Soffrire del Disturbo ossessivo-compulsivo
Ieri ho finito di scrivere il mio testo sulla Mindfulness che uscirà a febbraio in allegato con il Corriere della Sera, Io Donna, Gazzetta dello Sport.
Si chiamerà “Mindfulness: teoria e pratica. I legami con la filosofia”
Sia in questo testo che nel mio nuovo libro che uscirà l’anno prossimo, ho deciso di raccontare anche la mia storia. Per la prima volta.
Nell’allegato per il Corriere ci è stato chiesto esplicitamente di parlare della nostra esperienza personale. Il primo capitolo è dedicato proprio a questo.
E allora, finalmente, ho trovato il coraggio di parlare dei miei traumi, del mio passato, dei miei trascorsi in balìa di alcol e droghe, ma soprattutto di qualcosa che, proprio a causa dei traumi, mi accompagna fin da quando sono adolescente: il disturbo ossessivo-compulsivo, DOC.
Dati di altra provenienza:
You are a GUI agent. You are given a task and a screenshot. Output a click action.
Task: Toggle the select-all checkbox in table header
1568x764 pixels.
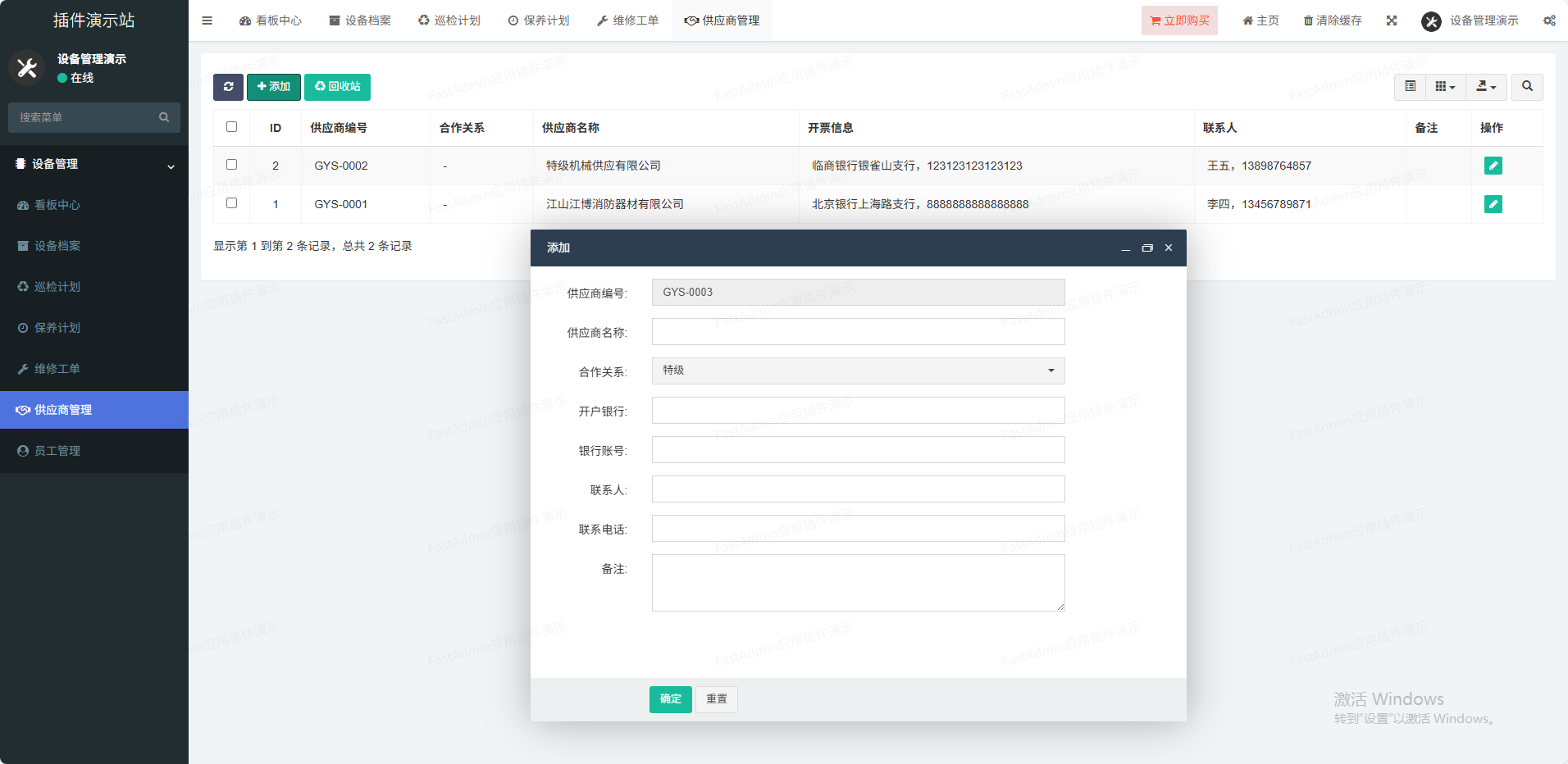tap(232, 127)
Molti di voi sanno di cosa sto parlando, e altrettanti probabilmente ne soffrono.
Due cose mi hanno aiutato a imparare a gestire i sintomi e a non essere più vittima delle ossessioni, che possono ridurre di molto la qualità della vita: la terapia EMDR, che ho interrotto da un anno e che mi ha cambiato per sempre, e la Mindfulness, che mi ha dato e continua a darmi ogni giorno i mezzi per farcela da sola e senza prendere farmaci.
Perché le ossessioni non se ne andranno, ma possiamo imparare a cambiare il nostro rapporto con loro e conviverci pacificamente.
Citerò anche un interessante articolo uscito sul sito della @federmindfulness che parla proprio dell’applicazione della Mindfulness in casi affetti da DOC.
Come scrisse David Foster Wallace: “È molto difficile rimanere consapevoli e attenti, invece di lasciarsi ipnotizzare dal monologo costante all’interno della vostra testa […] La mente può essere un ottimo servitore, ma è pessimo padrone”.
Non vedo l’ora di farvi leggere ciò che ho raccontato, perché spero possa essere d’aiuto a molti.